Other heuristics that have been applied to the minimum weight triangulation problem include genetic algorithms branch and bound, and ant colony optimization algorithms.

==Variations==
A polygon triangulation of minimal weight may be constructed in cubic time using the dynamic programming approach, reported independently by Gilbert (1979) and Klincsek (1980). In this method, the vertices are numbered consecutively around the boundary of the polygon, and for each diagonal from vertex i to vertex j that lies within the polygon, the optimal triangulation is calculated by considering all possible triangles ijk within the polygon, adding the weights of the optimal triangulations below the diagonals ik and jk, and choosing the vertex k that leads to the minimum total weight. That is, if MWT(i,j) denotes the weight of the minimum-weight triangulation of the polygon below edge ij, then the overall algorithm performs the following steps:
- For each possible value of i, from n − 1 down to 1, do:
  - For each possible value of j, from i + 1 to n, do:
    - If ij is an edge of the polygon, set MWT(i,j) = length(ij)
    - Else if ij is not an interior diagonal of the polygon, set MWT(i,j) = +∞
    - Else set MWT(i,j) = length(ij) + mini < k < j MWT(i,k) + MWT(k,j)
After this iteration completes, MWT(1,n) will store the total weight of the minimum weight triangulation. The triangulation itself may be obtained by recursively searching through this array, starting from MWT(1,n), at each step choosing the triangle ijk that leads to the minimum value for MWT(i,j) and recursively searching MWT(i,k) and MWT(j,k).

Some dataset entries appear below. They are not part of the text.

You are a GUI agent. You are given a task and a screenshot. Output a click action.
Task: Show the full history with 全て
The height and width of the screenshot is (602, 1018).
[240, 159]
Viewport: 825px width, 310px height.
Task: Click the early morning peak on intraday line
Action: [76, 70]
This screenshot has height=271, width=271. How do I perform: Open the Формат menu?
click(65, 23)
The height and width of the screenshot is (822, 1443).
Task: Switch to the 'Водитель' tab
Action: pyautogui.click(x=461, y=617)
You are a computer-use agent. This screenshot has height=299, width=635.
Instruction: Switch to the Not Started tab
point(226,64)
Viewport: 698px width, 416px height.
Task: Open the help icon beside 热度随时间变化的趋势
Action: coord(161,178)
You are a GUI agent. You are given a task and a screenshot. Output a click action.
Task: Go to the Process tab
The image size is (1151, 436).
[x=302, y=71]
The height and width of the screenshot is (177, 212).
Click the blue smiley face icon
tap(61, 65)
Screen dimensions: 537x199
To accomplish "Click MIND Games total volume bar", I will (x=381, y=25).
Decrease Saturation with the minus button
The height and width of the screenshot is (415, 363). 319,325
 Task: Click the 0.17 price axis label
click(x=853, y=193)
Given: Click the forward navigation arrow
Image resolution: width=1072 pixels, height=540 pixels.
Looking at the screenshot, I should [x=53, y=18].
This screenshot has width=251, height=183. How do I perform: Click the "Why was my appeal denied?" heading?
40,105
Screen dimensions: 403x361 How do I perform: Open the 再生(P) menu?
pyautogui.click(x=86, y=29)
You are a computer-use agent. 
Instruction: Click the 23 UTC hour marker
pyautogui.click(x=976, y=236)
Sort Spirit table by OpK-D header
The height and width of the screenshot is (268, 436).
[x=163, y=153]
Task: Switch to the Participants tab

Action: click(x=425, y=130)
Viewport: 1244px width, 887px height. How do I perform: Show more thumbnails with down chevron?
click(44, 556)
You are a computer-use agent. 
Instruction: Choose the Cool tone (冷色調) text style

Similar dynamic programming methods may also be adapted to point set inputs where all but a constant number of points lie on the convex hull of the input, and to point sets that lie on a constant number of nested convex polygons or on a constant number of lines no two of which cross within the convex hull.

It is also possible to formulate a version of the point set or polygon triangulation problems in which one is allowed to add Steiner points, extra vertices, in order to reduce the total edge length of the resulting triangulations. In some cases, the resulting triangulation may be shorter than the minimum weight triangulation by as much as a linear factor. It is possible to approximate the minimum weight Steiner triangulation of a point set to within a constant factor of optimal, but the constant factor in the approximation is large.

Related problems that have also been studied include the construction of minimum-weight pseudotriangulations and the characterization of the graphs of minimum-weight triangulations.